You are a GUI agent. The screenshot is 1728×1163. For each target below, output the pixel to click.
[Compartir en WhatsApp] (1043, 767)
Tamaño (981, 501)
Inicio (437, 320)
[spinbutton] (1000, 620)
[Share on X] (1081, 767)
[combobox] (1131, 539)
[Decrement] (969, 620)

===============

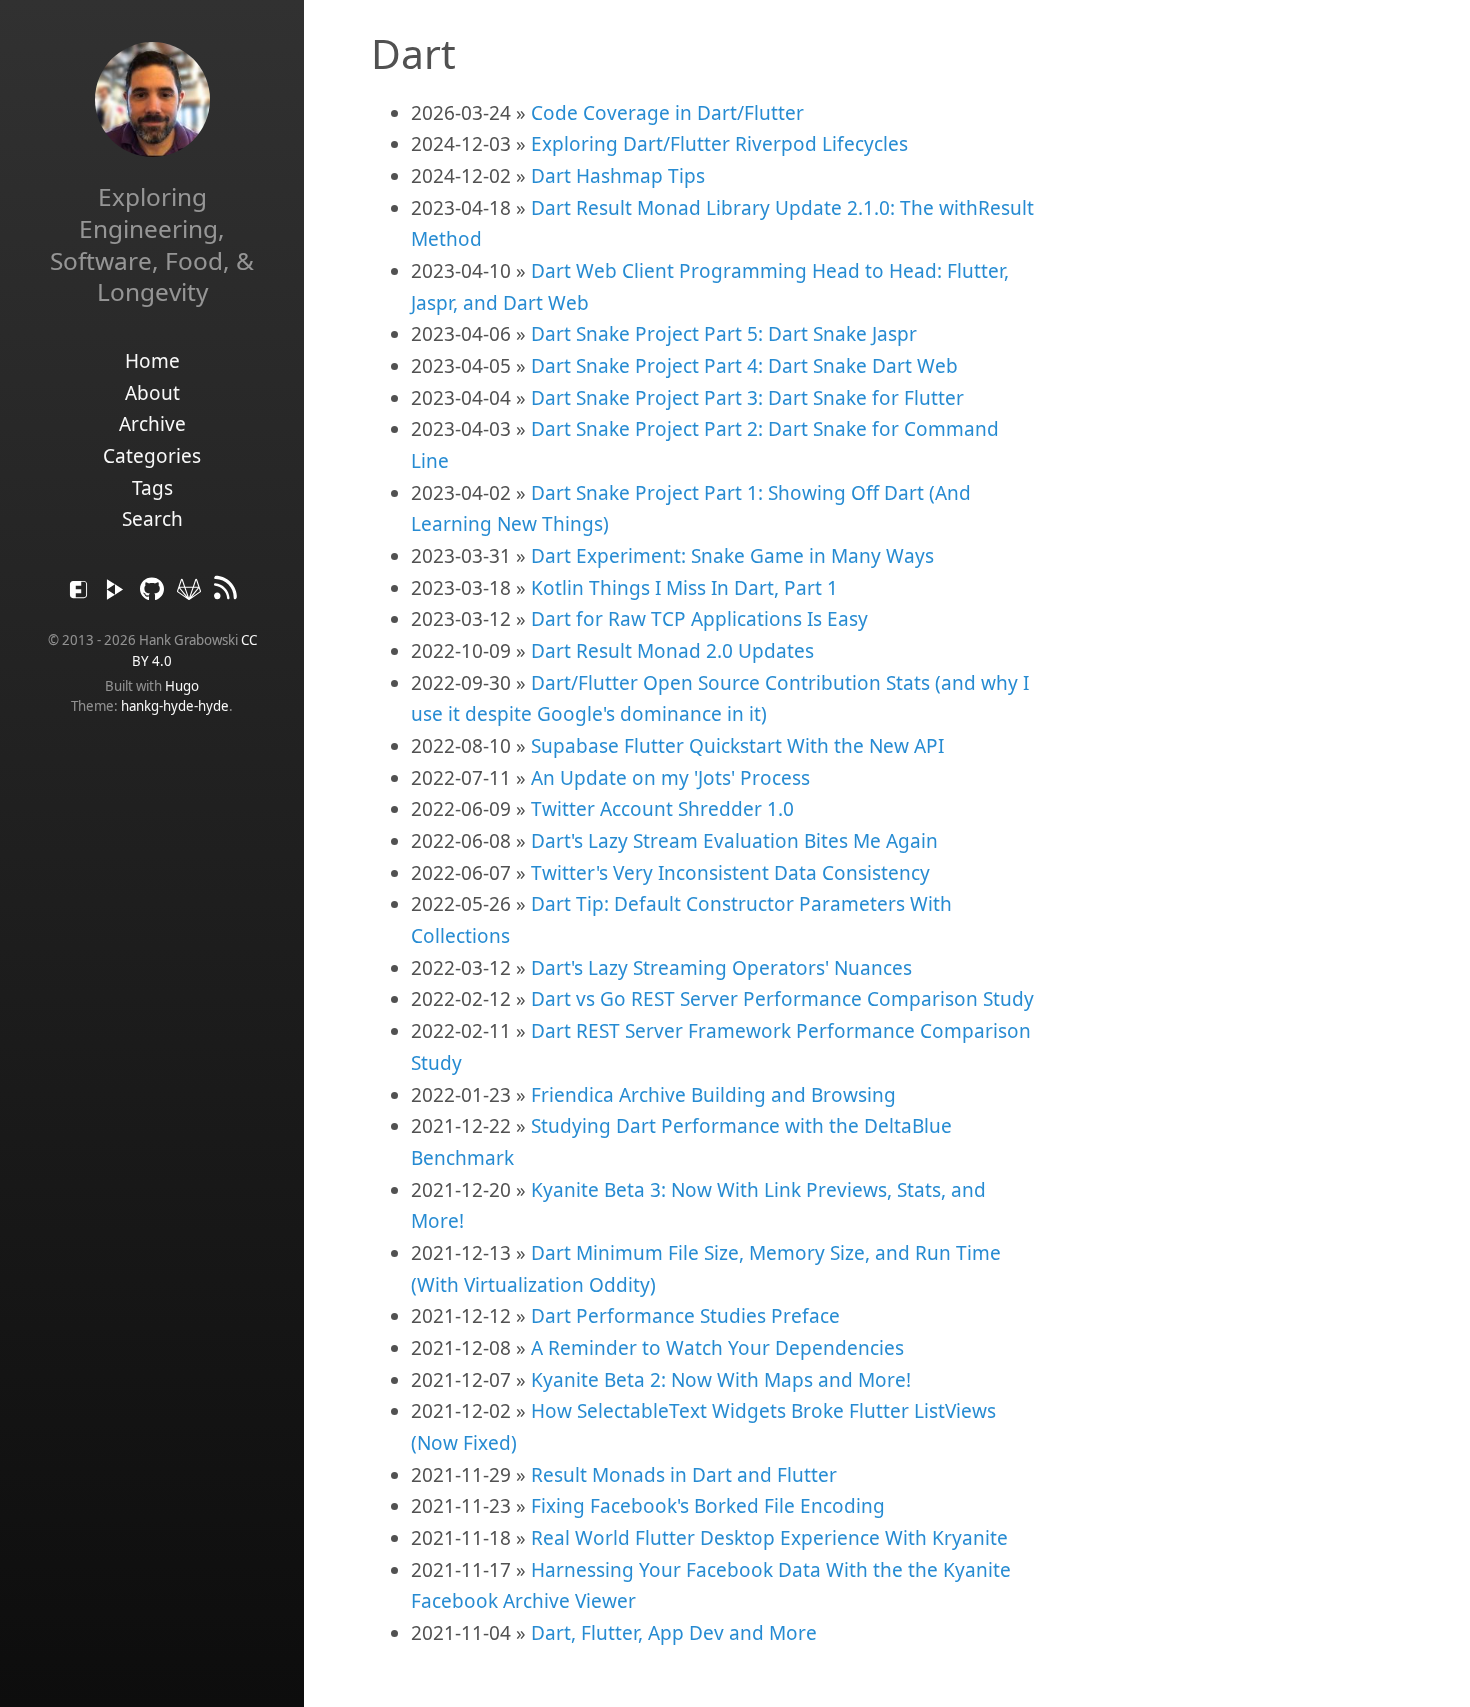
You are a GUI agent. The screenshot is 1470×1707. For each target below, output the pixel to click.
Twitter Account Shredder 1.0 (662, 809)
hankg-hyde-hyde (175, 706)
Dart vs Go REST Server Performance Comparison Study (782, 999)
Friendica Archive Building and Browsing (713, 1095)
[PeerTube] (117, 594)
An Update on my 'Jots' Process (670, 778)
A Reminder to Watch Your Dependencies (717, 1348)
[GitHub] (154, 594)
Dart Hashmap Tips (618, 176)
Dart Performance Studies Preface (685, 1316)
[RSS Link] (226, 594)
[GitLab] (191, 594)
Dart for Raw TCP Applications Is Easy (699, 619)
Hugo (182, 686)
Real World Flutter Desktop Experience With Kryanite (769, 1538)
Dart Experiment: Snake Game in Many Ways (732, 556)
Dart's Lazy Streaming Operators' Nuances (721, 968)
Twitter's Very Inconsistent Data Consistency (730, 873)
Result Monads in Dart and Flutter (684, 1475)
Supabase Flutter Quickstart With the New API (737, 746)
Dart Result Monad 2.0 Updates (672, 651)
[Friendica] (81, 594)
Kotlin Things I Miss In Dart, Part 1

===============

= Work to complete =
All lines above from the one containing "You are a GUI agent. The screenshot is 1728×1163." to the one containing "[Decrement] (969, 620)" must be repeated exactly, both lines included, and no others.

= Solved exercise =
You are a GUI agent. The screenshot is 1728×1163. For each target below, output the pixel to click.
[Compartir en WhatsApp] (1043, 767)
Tamaño (981, 501)
Inicio (437, 320)
[spinbutton] (1000, 620)
[Share on X] (1081, 767)
[combobox] (1131, 539)
[Decrement] (969, 620)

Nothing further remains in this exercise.